Zu bearbeitende Aufgaben
[1] Um wie viel erhöht sich laut dem Interview die Gefahr von Speiseröhrenkrebs, wenn hochprozentige Alkoholika und gleichzeitig Nikotin konsumiert werden?
[2] Wiederhole bitte wortgetreu den Abschnitt aus dem Interview, der mit "Poppele: Jeder zehnte" beginnt und sich bis einschließlich "eine alkoholbedingte Bauchspeicheldrüsen-Entzündung?" fortsetzt.

Dr. med. Georg Poppele, 58, ist Chefarzt der Abteilung für Innere Medizin am Evangelischen Krankenhaus Alsterdorf.

Hamburger Abendblatt: Welche Organe werden vom Alkohol geschädigt?

Dr. med. Georg Poppele: Übermäßiger Alkoholkonsum schädigt nahezu alle Organsysteme des Körpers. Neben der sehr häufigen Leberzirrhose kann sich die Bauchspeicheldrüse entzünden, oft kommt es auch zu einer Schädigung der Nervenstränge mit Missempfindungen an den Beinen und Gangstörungen. Außerdem können Unfruchtbarkeit und Potenzstörungen sowie Magengeschwüre auftreten.

Für welche Krebsarten steigt das Risiko?

Poppele: Jeder zehnte alkoholkranke Mensch entwickelt ein Leberkarzinom. Außerdem steigen die Tumorrisiken von Mund- und Rachen-, Speicheldrüsen-, Dickdarm- sowie Brustkrebs. Die Gefahr von Speiseröhrenkrebs bei Konsum hochprozentiger Alkoholika und gleichzeitigem Nikotinkonsum erhöht sich sogar um das 44-Fache.

Welche Risiken birgt eine alkoholbedingte Bauchspeicheldrüsen-Entzündung?

Poppele: Eine akute Entzündung der Bauchspeicheldrüse wird in einem Drittel der Fälle durch Alkohol hervorgerufen, weitaus häufiger ist bei Alkoholabhängigen die chronische Verlaufsform. Durch die Entzündung können die in der Bauchspeicheldrüse gebildeten Verdauungsenzyme nicht mehr an den Darm abgegeben werden. Die Verdauungsenzyme können somit in der Bauchspeicheldrüse zu einer sogenannten "Selbstverdauung" des Organs führen, die lebensbedrohlich werden kann.

Welche Störungen des Herz-Kreislauf-Systems treten auf?

Poppele: Weit verbreitet - auch schon im Anfangsstadium der Erkrankung - sind Herzrhythmusstörungen und Bluthochdruck. Bei langjährigem Alkoholmissbrauch besteht zudem die Gefahr einer chronischen Herzmuskelstörung. Aber: Der Körper hat erfreuliche Regenerationsfähigkeiten, das sollte Patienten Mut dazu machen, völlig abstinent zu werden - und auch zu bleiben. Denn es lohnt sich.

[Einträge des Datensatzes]
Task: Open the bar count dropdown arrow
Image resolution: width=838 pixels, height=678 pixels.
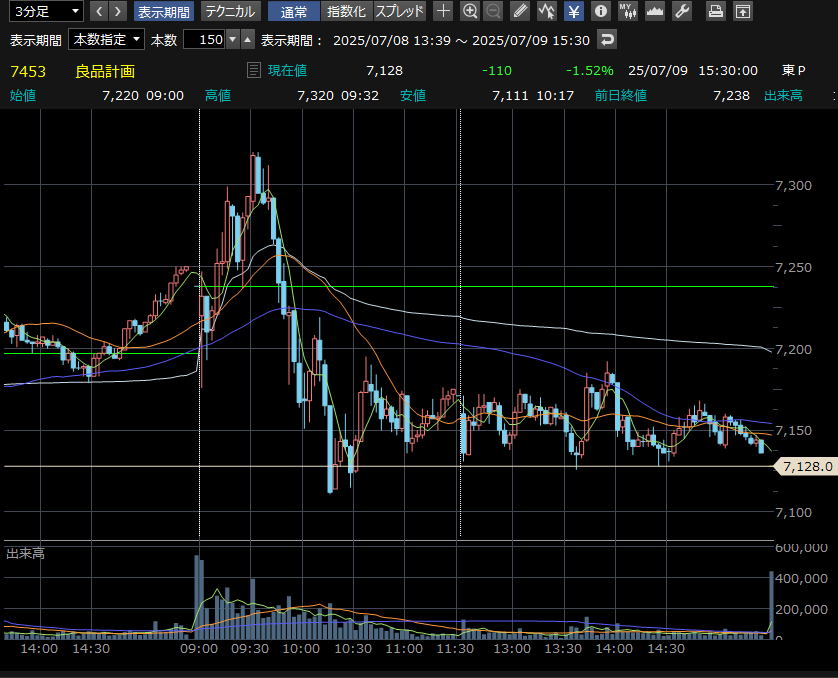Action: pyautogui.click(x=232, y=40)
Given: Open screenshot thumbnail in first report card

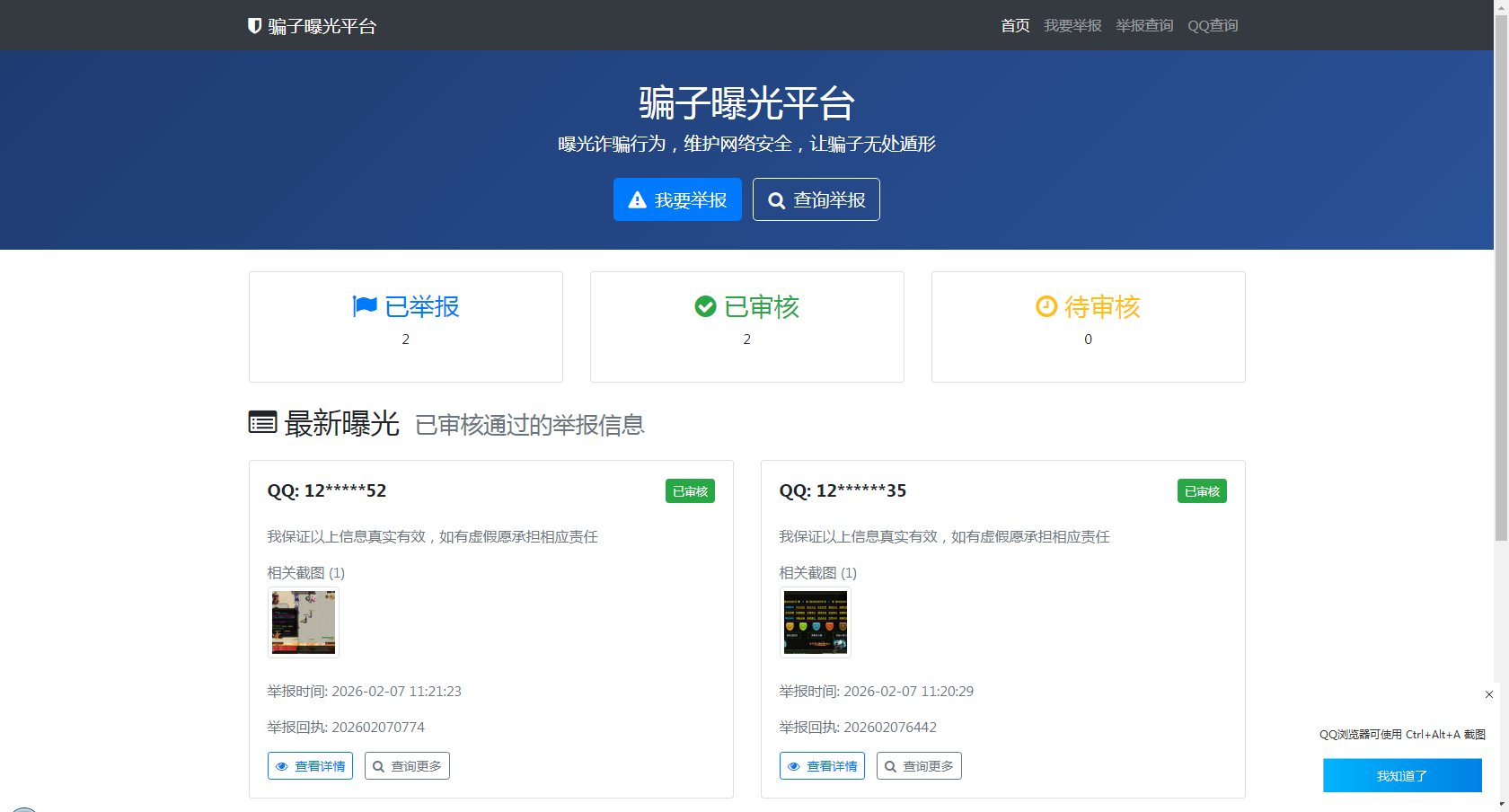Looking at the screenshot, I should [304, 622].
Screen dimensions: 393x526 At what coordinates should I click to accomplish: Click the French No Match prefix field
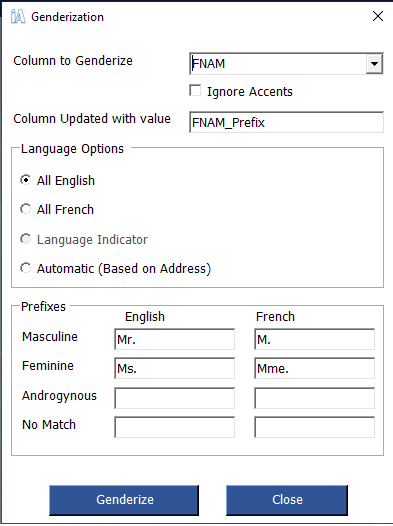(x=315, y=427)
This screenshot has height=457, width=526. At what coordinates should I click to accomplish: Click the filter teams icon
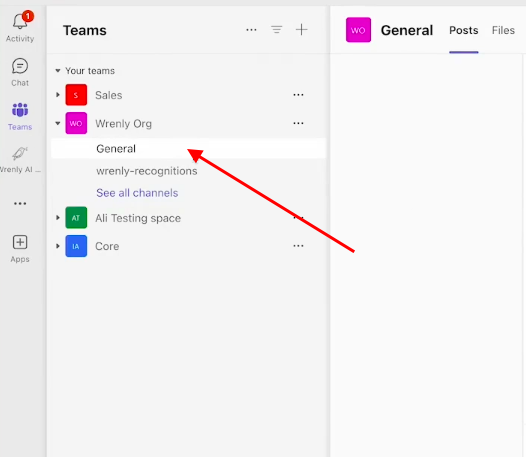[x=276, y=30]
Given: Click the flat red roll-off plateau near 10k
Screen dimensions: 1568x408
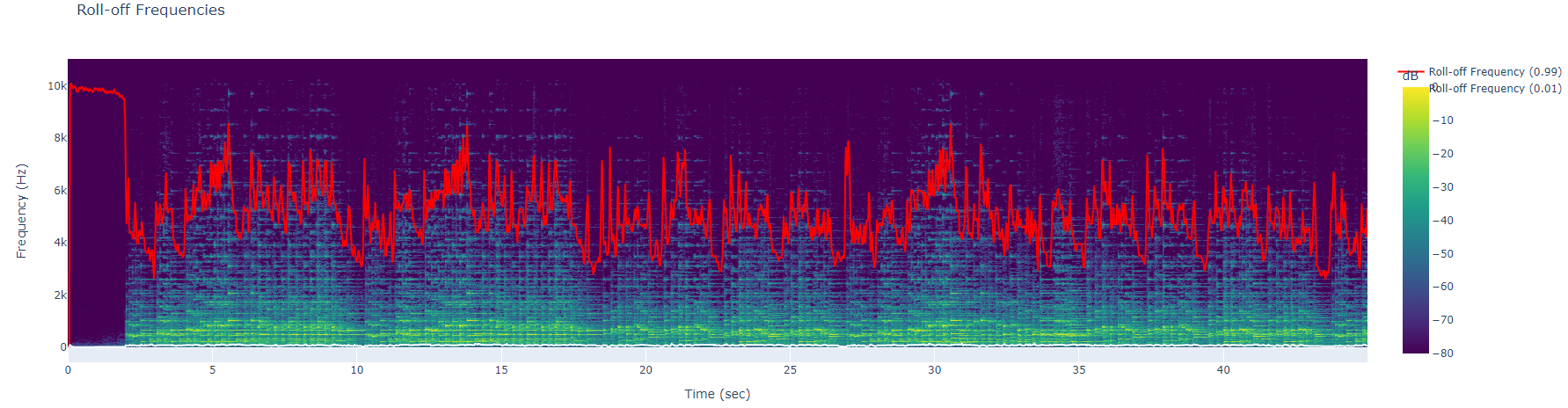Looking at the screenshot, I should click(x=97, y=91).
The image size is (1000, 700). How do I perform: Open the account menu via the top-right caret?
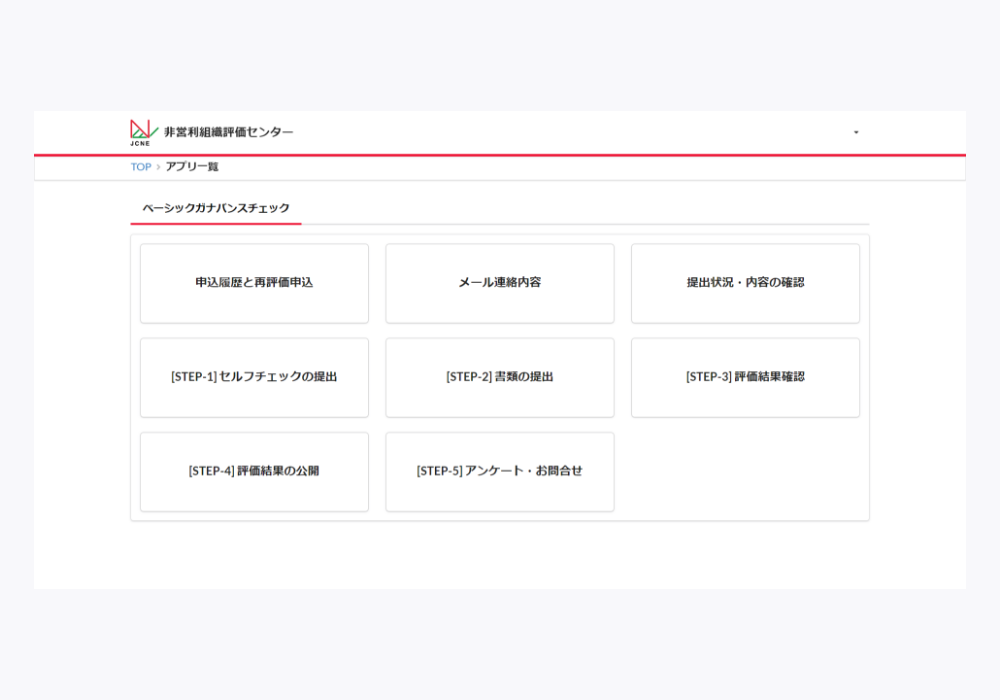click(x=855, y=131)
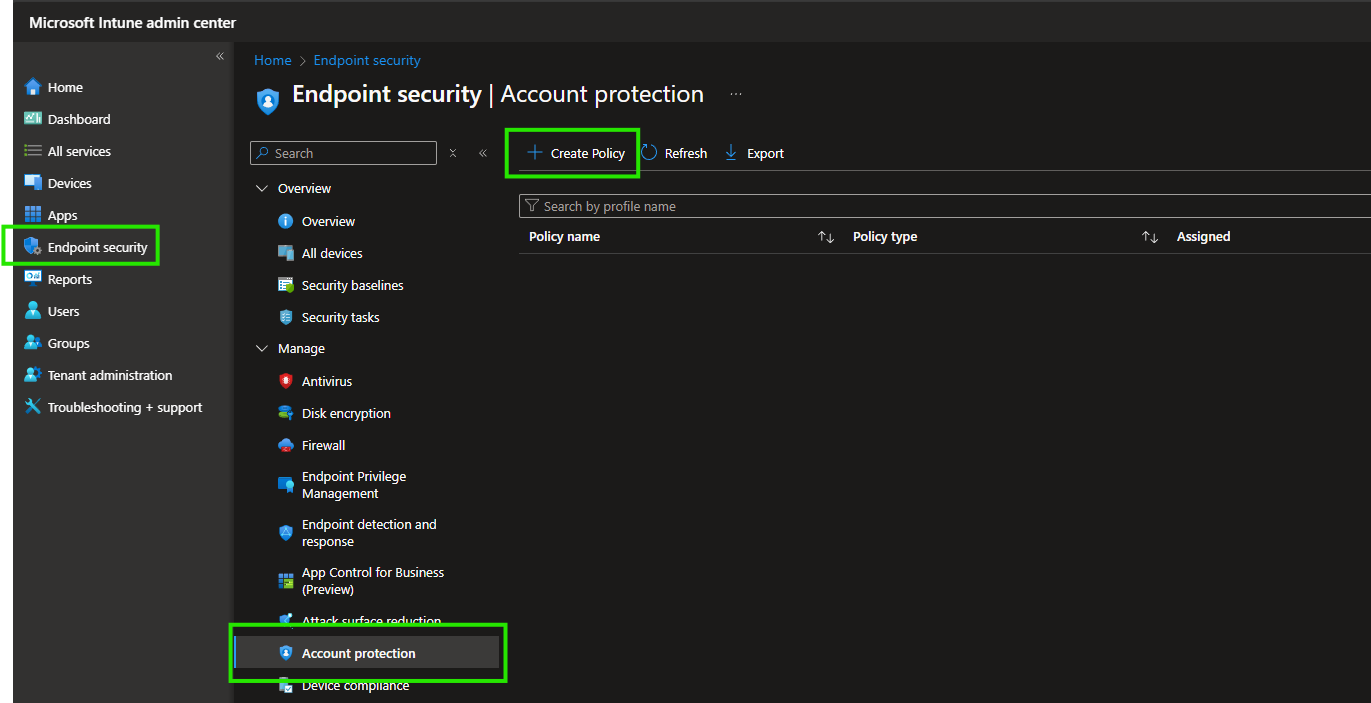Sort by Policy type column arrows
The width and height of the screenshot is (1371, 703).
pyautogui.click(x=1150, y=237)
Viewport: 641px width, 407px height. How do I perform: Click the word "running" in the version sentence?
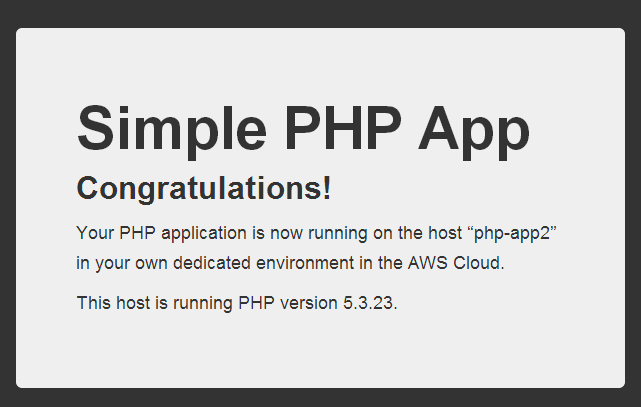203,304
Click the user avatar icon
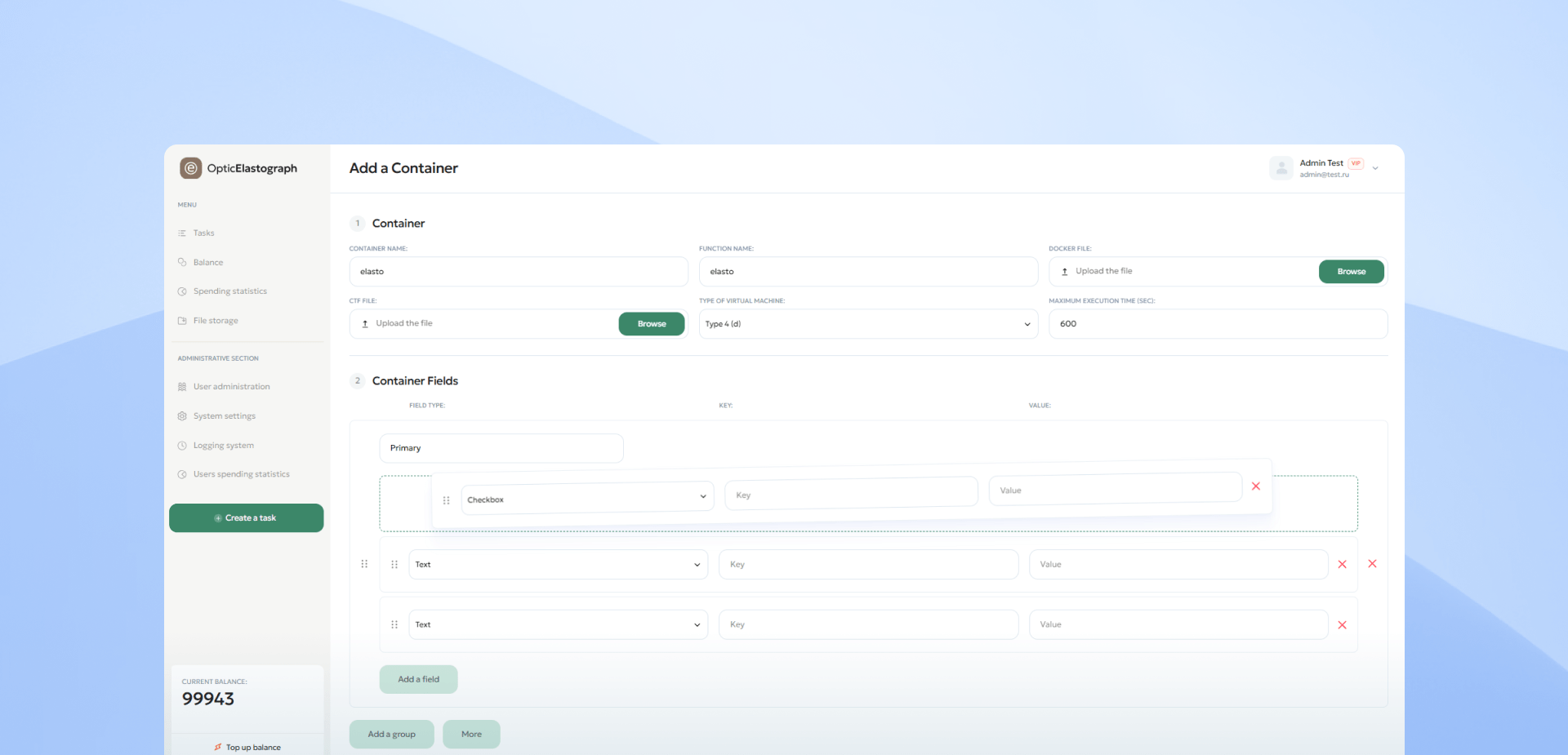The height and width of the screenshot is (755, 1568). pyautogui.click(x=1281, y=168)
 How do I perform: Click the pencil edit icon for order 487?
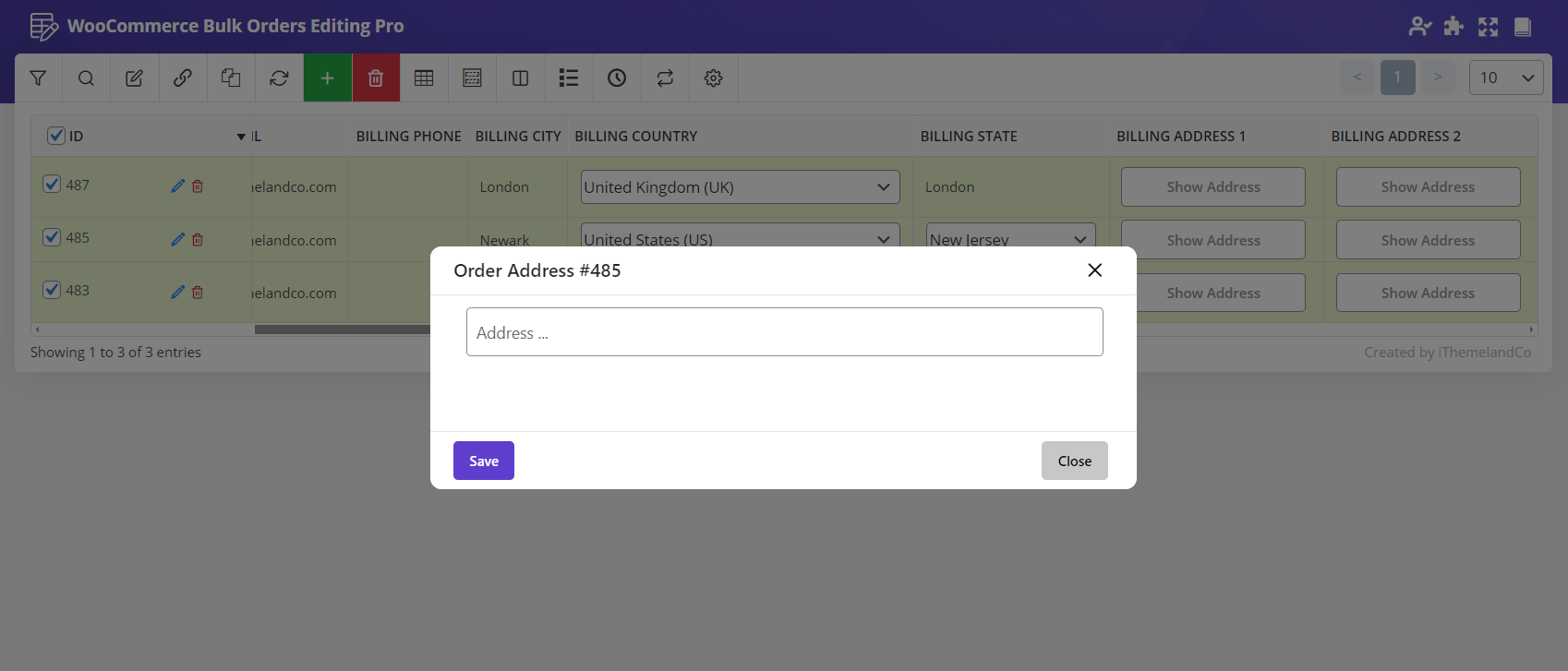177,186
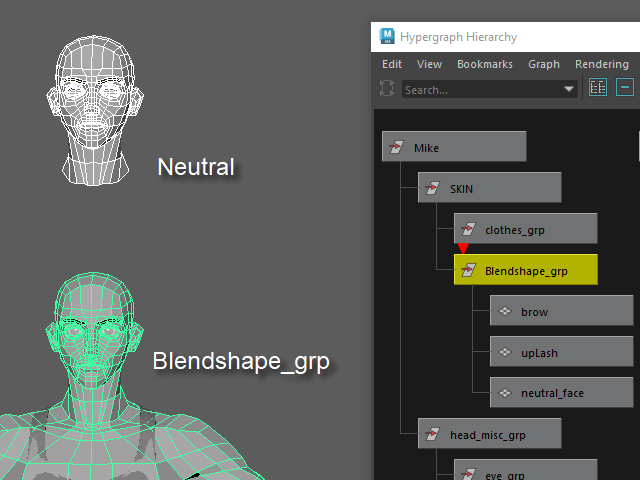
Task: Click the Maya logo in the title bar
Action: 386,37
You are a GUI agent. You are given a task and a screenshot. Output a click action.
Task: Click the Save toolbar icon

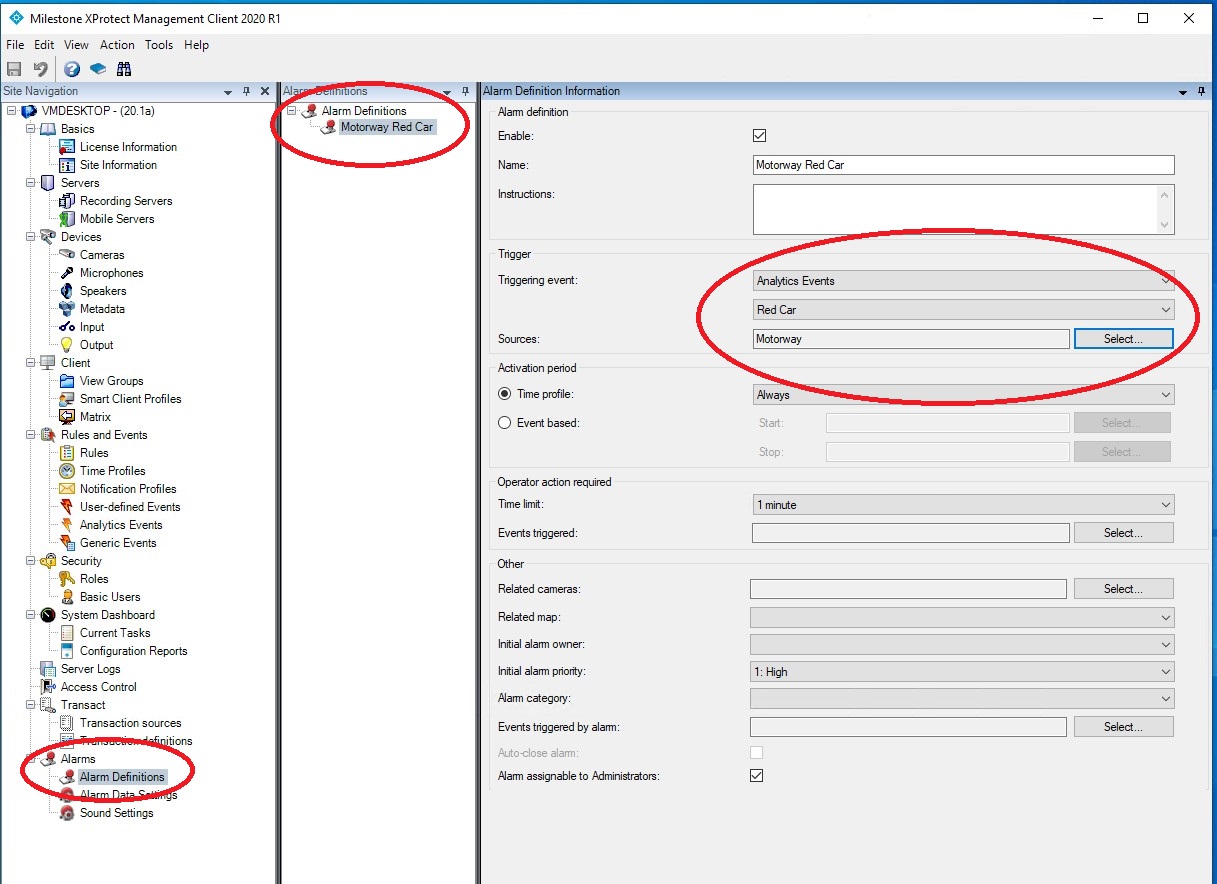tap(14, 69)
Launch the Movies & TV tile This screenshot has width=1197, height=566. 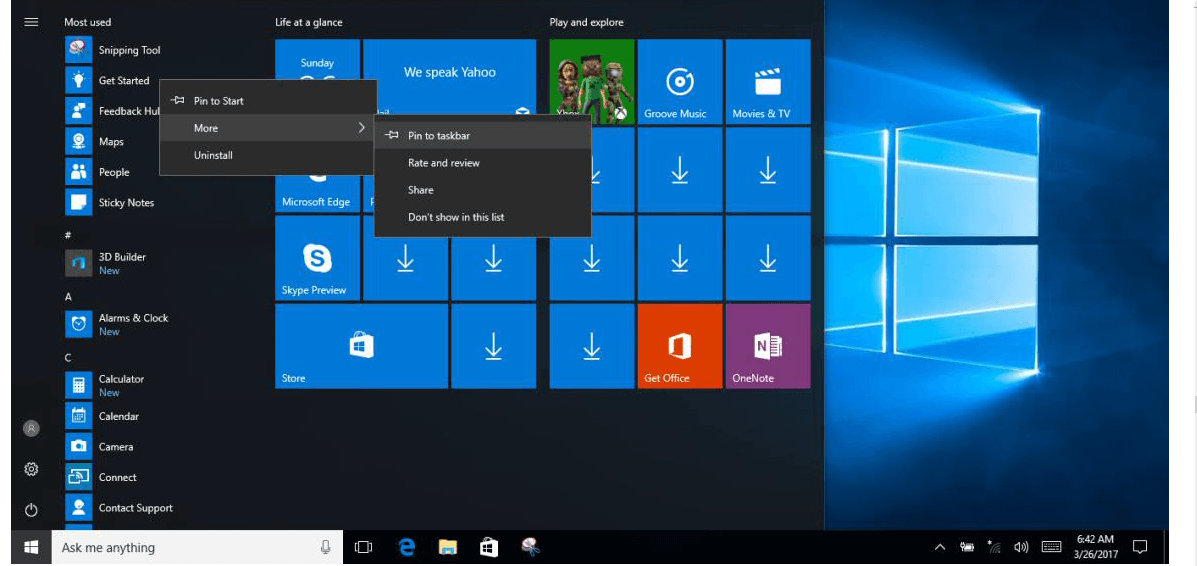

Lösungen
[1] Um das 44-Fache.

[2]
Poppele: Jeder zehnte alkoholkranke Mensch entwickelt ein Leberkarzinom. Außerdem steigen die Tumorrisiken von Mund- und Rachen-, Speicheldrüsen-, Dickdarm- sowie Brustkrebs. Die Gefahr von Speiseröhrenkrebs bei Konsum hochprozentiger Alkoholika und gleichzeitigem Nikotinkonsum erhöht sich sogar um das 44-Fache.

Welche Risiken birgt eine alkoholbedingte Bauchspeicheldrüsen-Entzündung?